Farouq Limouri

Personal information
- Date of birth: 15 March 2003 (age 23)
- Place of birth: Rotterdam, Netherlands
- Height: 1.85 m (6 ft 1 in)
- Position: Centre-back

Team information
- Current team: Grenoble
- Number: 3

Youth career
- 2012–2015: Feyenoord
- 2015–2021: Sparta Rotterdam

Senior career*
- Years: Team / Apps / (Gls)
- 2021: → Telstar (loan) / 9 / (0)
- 2021–2023: Jong Sparta / 30 / (0)
- 2023–2026: FC Eindhoven / 90 / (6)
- 2026–: Grenoble / 0 / (0)

International career^{‡}
- 2021: Morocco U20
- 2021–2022: Netherlands U19 / 4 / (0)

= Farouq Limouri =

Dutch-Moroccan footballer (born 2003)

Farouq Limouri (فاروق ليموري; born 15 March 2003) is a Dutch-Moroccan professional footballer who plays as a centre-back for French club Grenoble.

==Club career==
Limouri played in the youth academy of Feyenoord before joining Sparta Rotterdam in 2015. He signed his first contract in January 2021, to run until 2023 at the age of 17 years-old. After joining SC Telstar on loan, he made his professional football debut as a 17-year-old, in the Eerste Divisie on 19 February 2021, in a 1–1 draw at home against FC Eindhoven, an experience he described as a “dream come true”. In August 2021 a match between Jong Sparta and Koninklijke HFC was abandoned after a head injury to Limouri caused an ambulance to have come to the pitch and take him to hospital with concussion, following an accidental collision with American youth international Desevio Payne who was playing for the opposing team.

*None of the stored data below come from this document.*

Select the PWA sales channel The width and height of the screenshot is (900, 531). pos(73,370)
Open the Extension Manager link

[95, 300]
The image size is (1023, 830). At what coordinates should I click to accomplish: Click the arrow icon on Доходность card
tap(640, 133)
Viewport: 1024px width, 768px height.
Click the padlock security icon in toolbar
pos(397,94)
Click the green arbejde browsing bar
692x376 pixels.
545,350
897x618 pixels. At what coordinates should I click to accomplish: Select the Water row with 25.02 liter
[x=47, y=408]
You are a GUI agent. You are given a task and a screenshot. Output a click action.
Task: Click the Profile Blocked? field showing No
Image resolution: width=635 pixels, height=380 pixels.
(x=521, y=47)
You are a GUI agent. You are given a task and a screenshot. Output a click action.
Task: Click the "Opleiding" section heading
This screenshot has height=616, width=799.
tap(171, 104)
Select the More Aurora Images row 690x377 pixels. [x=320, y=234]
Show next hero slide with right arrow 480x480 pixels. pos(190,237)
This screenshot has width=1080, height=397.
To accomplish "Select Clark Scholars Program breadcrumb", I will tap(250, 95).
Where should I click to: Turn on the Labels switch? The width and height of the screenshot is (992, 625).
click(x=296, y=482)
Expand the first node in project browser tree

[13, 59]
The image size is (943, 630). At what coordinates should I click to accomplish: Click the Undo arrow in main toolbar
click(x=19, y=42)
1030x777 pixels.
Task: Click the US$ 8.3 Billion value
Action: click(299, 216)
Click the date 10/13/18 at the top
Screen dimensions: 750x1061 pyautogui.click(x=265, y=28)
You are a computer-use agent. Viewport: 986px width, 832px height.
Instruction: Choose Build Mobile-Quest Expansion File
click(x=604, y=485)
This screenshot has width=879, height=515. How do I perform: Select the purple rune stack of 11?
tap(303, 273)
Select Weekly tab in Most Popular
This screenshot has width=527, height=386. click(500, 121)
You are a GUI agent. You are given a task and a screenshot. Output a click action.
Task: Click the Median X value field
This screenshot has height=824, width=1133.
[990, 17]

For the 2023–24 season, Limouri signed with FC Eindhoven. He made his league debut for the club in the Eerste Divisie against Willem II Tilburg on 13 August 2023, in a 1–1 draw. He scored his first league goal for the club when he scored the opening goal in a 4–3 away win for his side over local rivals Jong PSV in the Eerste Divisie on 23 October 2023.

On 22 July 2026, Limouri joined Grenoble in France.

==International career==
In June 2021 Limouri was called up the Moroccan squad for the 2021 Arab Cup U-20 held in Egypt, receiving a red card in their match against Algeria U20. He was called up to the Netherlands U19 squad in October 2021. He featured for the Dutch U19 side in a 5–0 home win over Cyprus U19 on 13 November 2021, appearing as a second-half substitute for Justin Hubner.